Dr Bissoon explains that SANS evolve over the years to reflect societal, environmental and technological changes and it is imperative that industries get more involved and participate in national standards that will impact the way the industry operates thereby meeting market needs.
There are several updated IT and related standards available from international standards organisations that could be of great importance for South Africa to adopt as South African National Standards (SANS). However, this requires an established SABS technical committee with diverse member representation to consider and recommend standards to be developed.

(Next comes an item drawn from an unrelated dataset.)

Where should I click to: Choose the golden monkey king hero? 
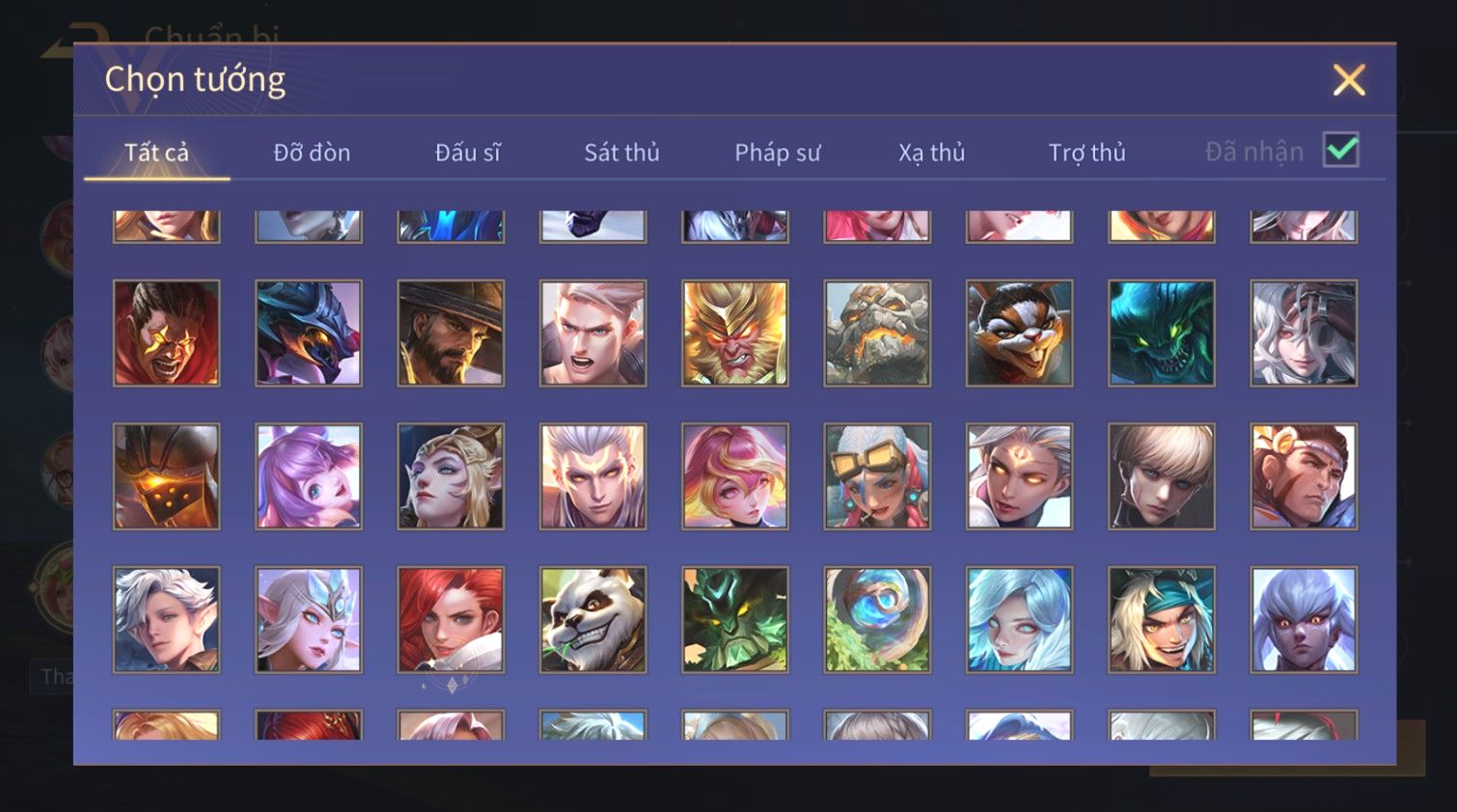click(x=735, y=333)
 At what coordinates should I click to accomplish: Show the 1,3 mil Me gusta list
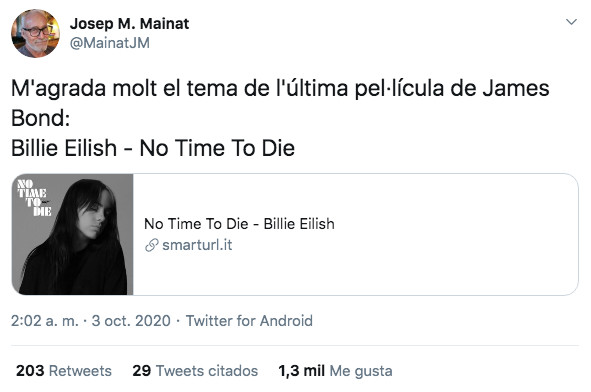[x=335, y=371]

The following standards will be impacted should the SABS not be successful in achieving the requisite industry stakeholder representation and participation in the SABS sub-committees:
* SANS 19796-1 ED1 Information technology – Learning, education and training – Quality management, assurance and metrics Part 1: General approach;
* SANS 19798 ED1 Method for the determination of toner cartridge yield for colour printers and multifunction devices that contain printer components;
* SANS 24705 ED1 Information technology – Office machines – Machines for colour image reproduction – Method of specifying image reproduction of colour devices by digital and analogue test charts;
* SANS 24734 Information technology – Office equipment – Method for measuring digital printing productivity;
* SANS 24735 Information technology – Office equipment – Method for measuring digital copying productivity;
* SANS 9075-3ED1 Information technology – Database languages – SQL Part 3: Call-Level Interface (SQL/CLI);
* SANS 9075-9 :ED1 Information technology – Database languages – SQL Part 9: Management of External Data (SQL/MED);
* SANS 9075-10:ED 1 Information technology – Database languages – SQL Part 10: Object Language Bindings (SQL/OLB);
* SANS 19752ED1 Information technology – Method for the determination of toner cartridge yield for monochromatic electro photographic printers and multi-function devices that contain printer components;
* SANS 19757-2 ED1 Information technology – Document Schema Definition Language (DSDL) Part 2: Regular-grammar- based validation;
* SANS 19757-3 ED1 Information technology – Document Schema Definition Languages (DSDL) Part 3: Rule based validation – Schematron;
* SANS 19757-4 ED1 Information technology – Document Schema Definition Languages (DSDL) Part 4: Namespace-based Validation Dispatching Language (NVDL);
* SANS 11581-1 ED1 Information technology – User system interfaces and symbols – Icon symbols and functions Part 1: Icons – General;
* SANS 11581-3 ED1 Information technology – User system interfaces and symbols – Icon symbols and functions Part 3: Pointer icons;
* SANS 15418 ED1 Information technology – EAN/UCC Application Identifiers and Fact Data Identifiers and Maintenance; and
* SANS 19765 ED1 Information technology – Survey of icons and symbols that provide access to functions and facilities to improve the use of information technology products by the elderly and persons with disabilities.